Eric Ries: We’re still working on it. [Laughter] This is always a perennial issue. And it really requires intense management support, so don’t just try this at home, unless you’ve actually got your team bought into the idea and here’s the issue. Five whys can go wrong in two ways. One is you can do the analysis and then convince yourself that you don’t have to do any prevention, which is always wrong. So our goal was you can use any amount of judgement to decide how much you should do. The only answers that are not allowed are zero, and stop everything and work on it forever. Because the other thing you can do, of course, since we’re all engineers we can say “I have designed the perfect solution that can fix not just this problem, but every other possible problem from now until all eternity. It will take me only one month.” [Laughter]

Always, always, always takes only one month.

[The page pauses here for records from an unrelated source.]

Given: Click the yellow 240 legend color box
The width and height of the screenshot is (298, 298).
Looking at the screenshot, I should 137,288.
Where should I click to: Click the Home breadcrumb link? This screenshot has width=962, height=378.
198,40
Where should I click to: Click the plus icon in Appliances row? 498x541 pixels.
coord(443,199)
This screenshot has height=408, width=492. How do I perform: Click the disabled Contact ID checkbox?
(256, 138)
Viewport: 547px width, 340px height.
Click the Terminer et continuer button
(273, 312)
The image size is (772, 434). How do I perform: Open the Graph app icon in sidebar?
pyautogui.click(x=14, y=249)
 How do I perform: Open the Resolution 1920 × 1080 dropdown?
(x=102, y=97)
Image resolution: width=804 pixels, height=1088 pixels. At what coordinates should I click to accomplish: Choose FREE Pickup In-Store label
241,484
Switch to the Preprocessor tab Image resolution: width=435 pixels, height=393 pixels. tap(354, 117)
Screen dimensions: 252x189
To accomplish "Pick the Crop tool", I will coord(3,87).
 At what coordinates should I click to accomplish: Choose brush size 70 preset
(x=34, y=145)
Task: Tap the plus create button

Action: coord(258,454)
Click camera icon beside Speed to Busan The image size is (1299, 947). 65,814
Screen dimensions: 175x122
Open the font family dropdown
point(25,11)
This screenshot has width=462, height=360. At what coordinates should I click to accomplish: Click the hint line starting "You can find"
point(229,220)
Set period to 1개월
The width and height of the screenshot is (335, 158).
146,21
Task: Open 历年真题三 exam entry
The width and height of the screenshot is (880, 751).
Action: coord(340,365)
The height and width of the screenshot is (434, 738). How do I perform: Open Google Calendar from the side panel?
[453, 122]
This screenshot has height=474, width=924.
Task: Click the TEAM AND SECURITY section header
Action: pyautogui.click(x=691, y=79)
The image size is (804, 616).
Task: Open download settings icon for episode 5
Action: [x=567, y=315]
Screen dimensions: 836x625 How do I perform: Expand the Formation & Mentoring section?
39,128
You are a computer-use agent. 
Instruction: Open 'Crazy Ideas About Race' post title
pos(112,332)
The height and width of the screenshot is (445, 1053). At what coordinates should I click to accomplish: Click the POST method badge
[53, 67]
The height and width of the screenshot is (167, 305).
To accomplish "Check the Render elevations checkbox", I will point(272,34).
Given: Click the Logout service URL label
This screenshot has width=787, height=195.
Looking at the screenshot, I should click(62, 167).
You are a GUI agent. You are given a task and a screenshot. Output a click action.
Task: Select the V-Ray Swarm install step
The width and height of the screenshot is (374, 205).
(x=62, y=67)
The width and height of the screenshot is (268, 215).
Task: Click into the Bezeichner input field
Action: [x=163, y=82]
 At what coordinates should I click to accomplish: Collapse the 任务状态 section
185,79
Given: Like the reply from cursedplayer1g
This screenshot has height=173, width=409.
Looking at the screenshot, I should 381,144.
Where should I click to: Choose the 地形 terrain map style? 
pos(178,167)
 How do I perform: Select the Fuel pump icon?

I’ve never heard it take six months, even though, of course, if you actually go down that road you’ll never get anywhere. So either of those extremes is no good. What you need to have, we actually were to appoint to each area of our business a five whys master who’s job was to run those meetings. I’ve written a lot about this online, so if people are interested in the specific techniques, how to use them in a startup context you can get them online, but that’s the basic idea. The reason five whys is so powerful is that it acts as a natural speed regulator. I spent so much time talking about how speed wins, sometimes people feel like that means “Oh, I should go as fast as possible.” But that’s not true. We want to go as fast as we can reliably execute this model. We’re going through the measure of learned feedback loop. The fallacy of the older engineering paradigms was “Time, quality, money pick two.” Anybody ever trained in “Time, quality, money pick two?” That’s how I was trained as an engineer. It’s an old engineering maximum. It turns out to be false, you cannot trade quality for time because quality problems eventually slow you down. So what you want to do is figure out how fast can we actually operate at a sustained level.

The nice thing about five whys is the more mistakes we’re making the more time we will have to spend in prevention, which slows us down, which allows us to make fewer mistakes. As our investments in prevention pay off we makes less mistakes, we can speed up. So we’re naturally regulating to find our optimum speed. Does that make sense?

Let me talk about one last technique, then I’ll stop for questions.

This is rapid split testing. People who work in direct marketing have known about split testing for years, and I feel like it’s starting to become more and more known in product development. But I think it should be considered a core competency right up there with knowing how to use a debugger. So what I think we need to do is be split testing all the time, so just a completely obvious reflex and there’s no excuse not to do it.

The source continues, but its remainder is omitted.